Raquel fue a darse el masaje, pero salió muy tarde porque el agua caliente se había estropeado (esas cosas que solo nos pueden pasar a nosotros en una zona geotermal) Cuando llegamos al hotel, el autobús a la cena típica maorí con espectáculo se había ido; pero no había problema, el recepcionista llamó y dieron la vuelta. Cuando subimos, nos sentimos como John Wayne y Dean Martin entrando en un salón del lejano Oeste, el silencio se cortaba…

Se suponía que el espectáculo era el mejor de la ciudad, pero fue algo tan lamentable que fue divertido: el animador elegía a un jefe entre el grupo de turistas y, siguiendo el protocolo, nos preguntaba quiénes éramos, de dónde veníamos y cuáles eran nuestras intenciones. Se celebra en un marae, una sala de reunión decorada con madera muy trabajada, donde nos cruzábamos con las bailarinas medio vestidas de maorí con chándales encima. El jefe iba bronceado con marcas de una camiseta de tirantes.

Entramos al marae, nos frotaron las narices -la ceremonia se llama hongi- y comenzaron los bailes típicos, con los hijos de los bailarines jugando con pelotas, empujando un carrito… Desde luego, no se parecía en nada a un espectáculo estándar de hotel. Otra de las bailarinas, que parecía más novata, se reía de los nervios. Otra tenía una tirita en el cuello.

El punto culminante llegaba con la haka, todos los flashes se disparaban, especialmente cuando los guerreros sacaban sus lenguas y hacían las muecas de rigor, mostrando la parte blanca del ojo. Aunque literalmente significa ‘danza’, leo que no es tanto una danza de guerra, sino una demostración del valor y la forma física del guerrero y que sirve también para dar la bienvenida al forastero y celebrar la vida y la unidad de la tribu. La más conocida es llama Ka Mate y fue compuesta a mediados del siglo XIX por el líder tribal maorí Te Rauparaha mientras se escondía de sus enemigos en un pozo para cocinar batatas. Se supone que es una alegoría sobre salir de la oscuridad del pozo hacia la luz, con una letra que comienza diciendo, traducida, “Muero, muero. Vivo, vivo”. La selección nacional de rugby, los All Blacks, terminó por popularizarla por todo el mundo.

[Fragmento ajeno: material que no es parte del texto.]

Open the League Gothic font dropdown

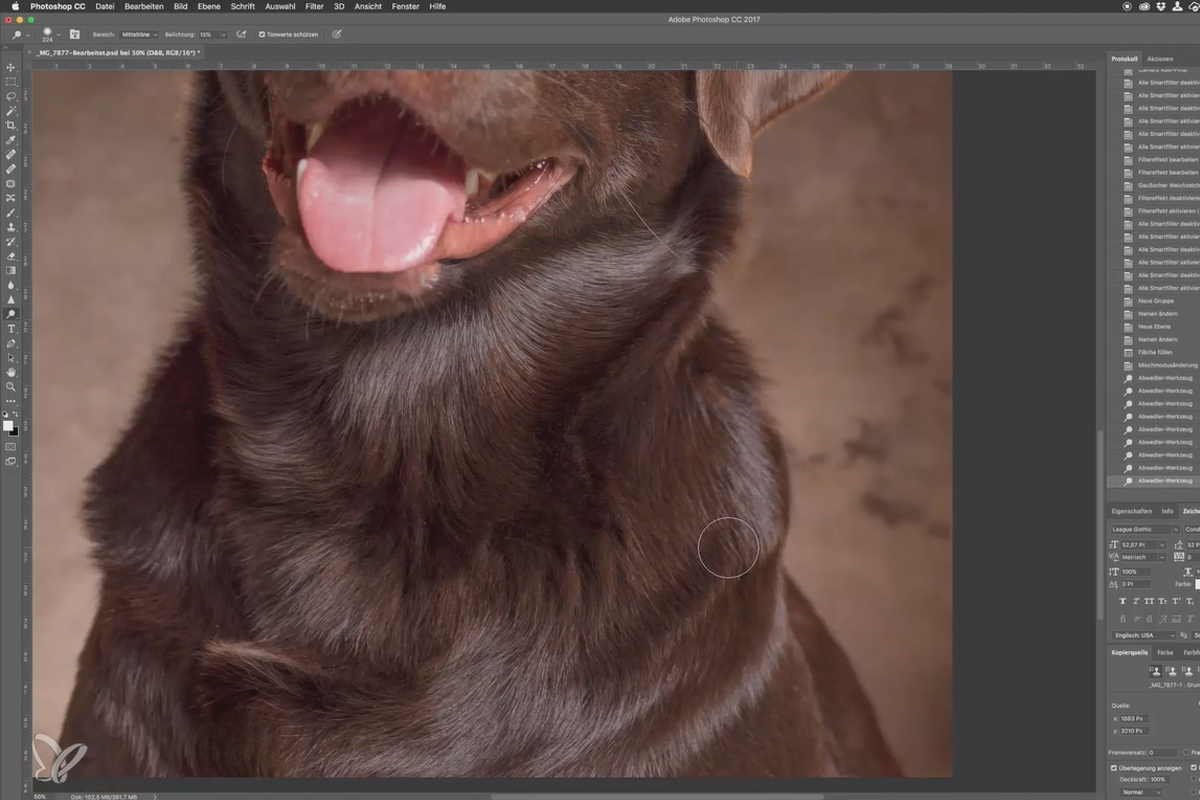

Lamentablemente, el momento épico de la haka quedó arruinado cuando el jefe sacó a cuatro de los turistas a bailarla. El cielo quiso que yo no fuera uno de ellos. El ritual acababa con la canción de nuestra tribu. Supongo que la mayoría del grupo debía ser australiano, porque la canción elegida fue Waltzing Matilda, que yo conocía por ser la sintonía de una serie de TVE, Valle Secreto. Muchos años después conocí la versión de Tom Waits.

El espectáculo duró alrededor de una hora y pasamos a la cena, cocinada (o eso nos dijeron) al estilo tradicional hangi, en un pozo como el que se escondió el líder maorí: en el proceso se calientan piedras en una hoguera, se bajan al agujero y se cubren con tela de saco húmeda. Encima se ponen cestas de comida -carne de pollo, cerdo y cordero, pescado, arroz y verdura, sobre todo batatas y patatas- cubiertas con hojas (ahora son bandejas de papel de aluminio), se tapan con arena y se dejan cocinar durante unas dos horas.

Hace muchos años, en Perú, ya vi este proceso. Allí se llama pachamanca. Al final, queda un aroma a ahumado a la comida que es muy apreciado. La gente del grupo debía tener hambre: cenamos de los últimos y ya no quedaba comida en varias de las fuentes. No había marisco, no debió de hacerse.

Cuando terminé el plato y me levanté a repetir, tuve que rebañar lo poco que quedaba. El recinto era una especie de comedor escolar, con bancos de madera corridos. Estaba tan gordo que me resultaba complicadísimo salir sin molestar a tres japonesas que estaban en la otra punta del banco y nos dio un ataque de risa. No me quiero ni imaginar si me tocara hacerlo ahora…

Los postres también estaban esquilmados. Intento entender qué tomamos, pero mi letra me lo impide. Había macedonia también. Subimos al autobús, cantamos la misma canción de despedida del Cabo Reinga y, antes de las nueve de la noche, estábamos en el hotel. Y antes de las diez estábamos roncando. La experiencia turística total de Rotorua nos salió a 7.000 pesetas por cabeza, lo que supongo que ahora equivaldrá a unos 70-80 euros.